Work instructions: Begin at the line below that has "You are a GUI" and stop after the line that has "The image size is (1000, 545).". Please restate only those lines, word for word.

Source data:
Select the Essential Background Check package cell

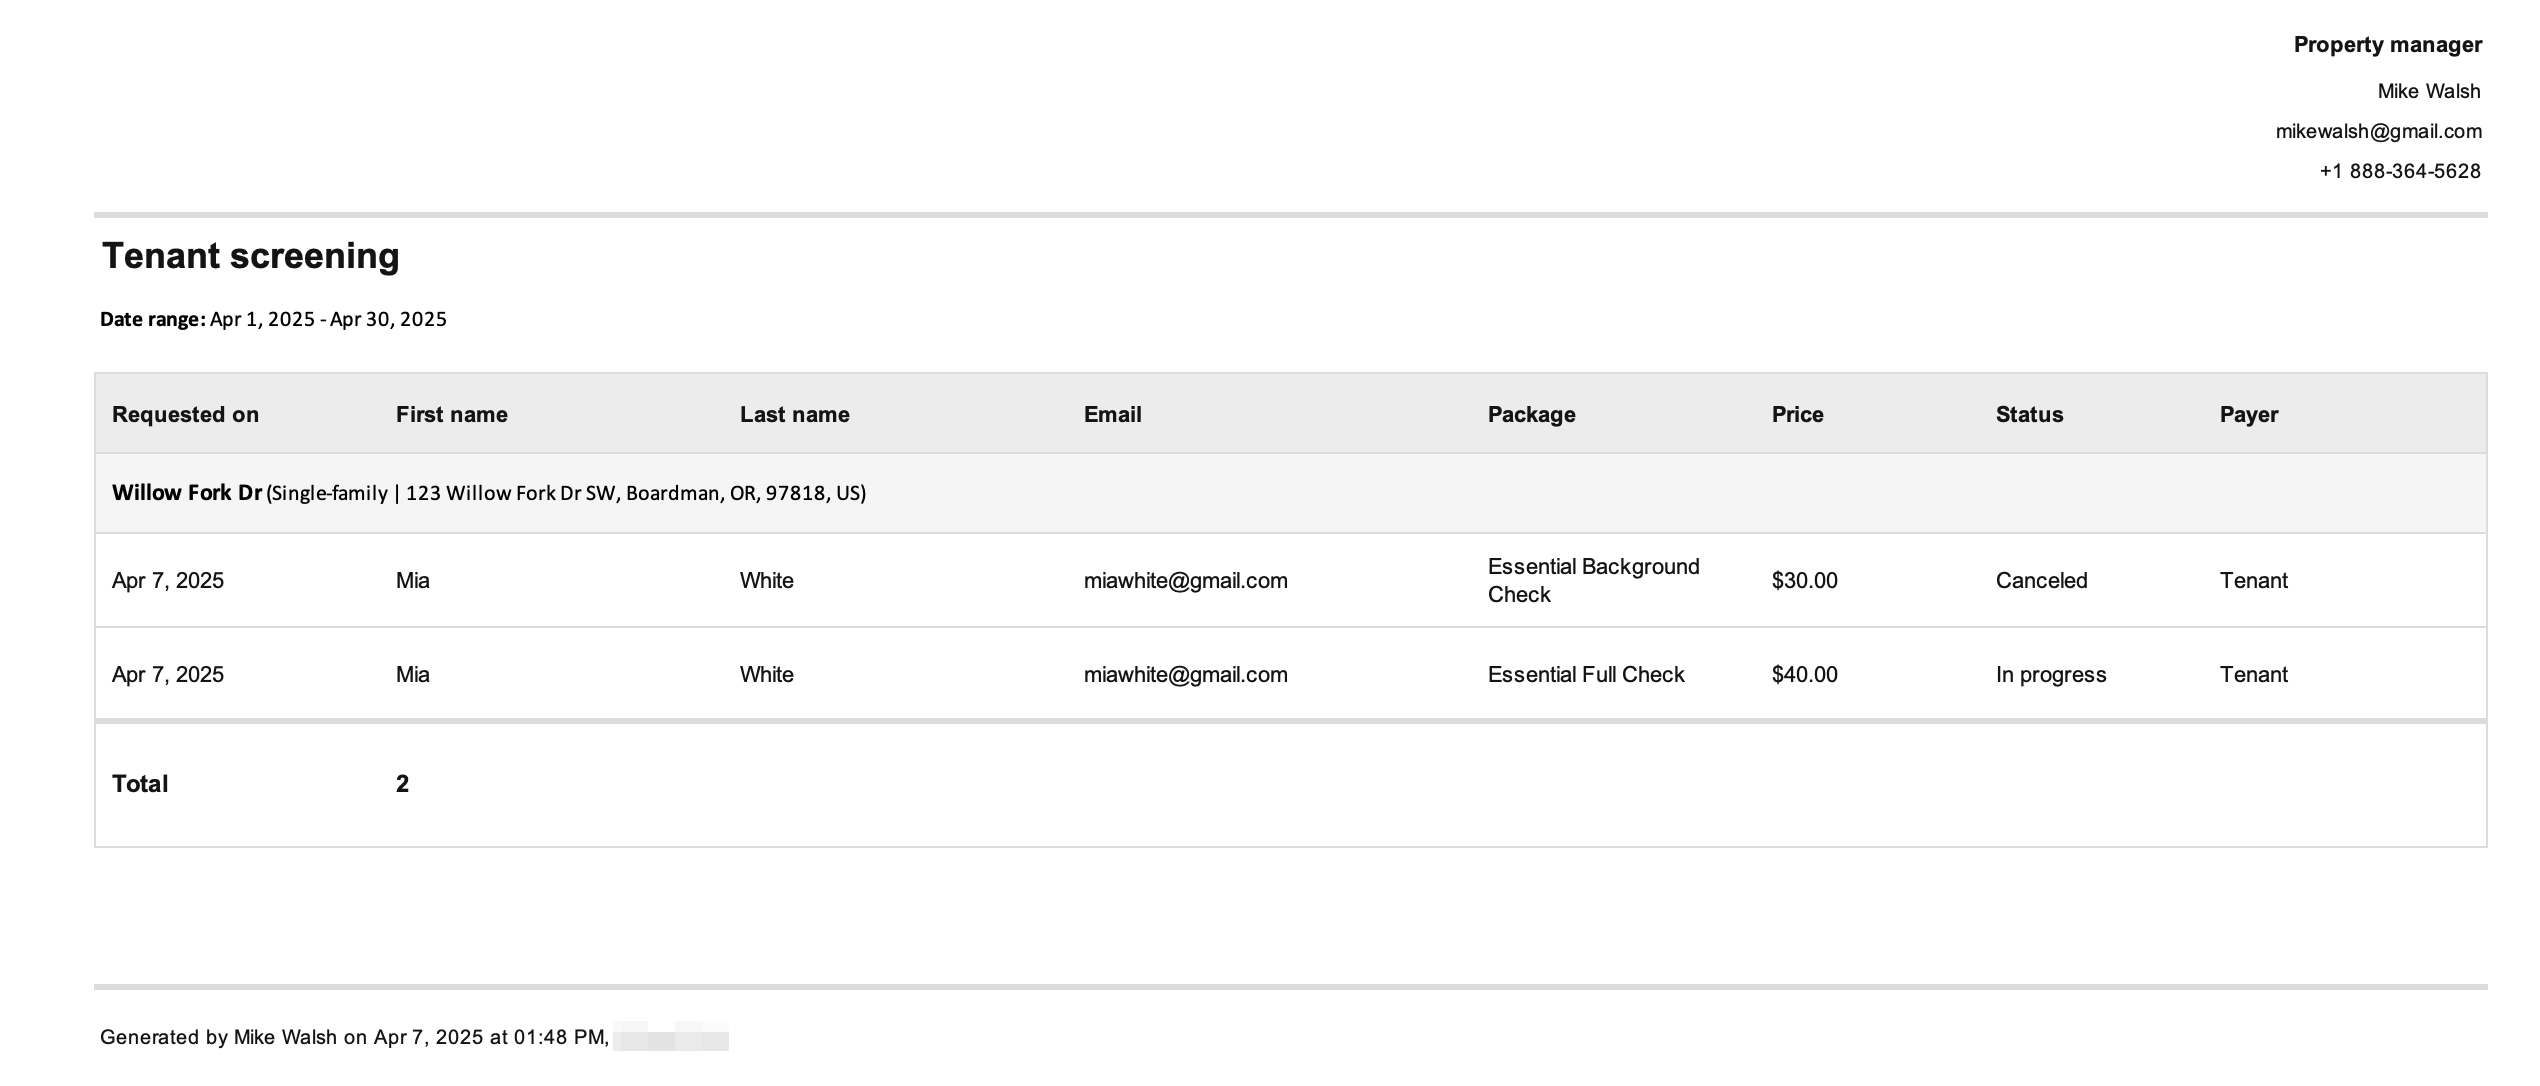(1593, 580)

---

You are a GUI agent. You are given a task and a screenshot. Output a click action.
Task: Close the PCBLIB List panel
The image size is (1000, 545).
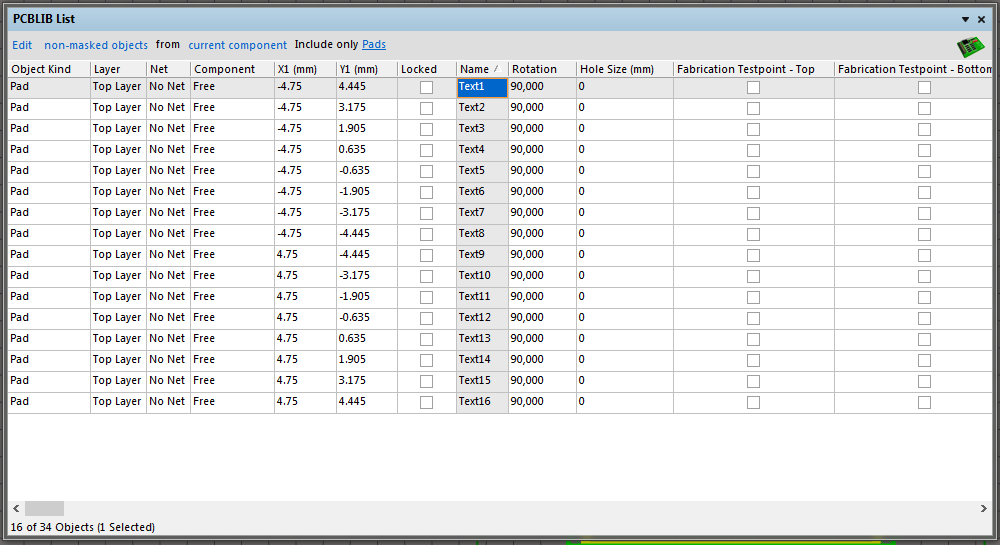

Answer box:
You are a GUI agent. You are given a task and a screenshot. Output a click action.
Task: Close the PCBLIB List panel
The image size is (1000, 545).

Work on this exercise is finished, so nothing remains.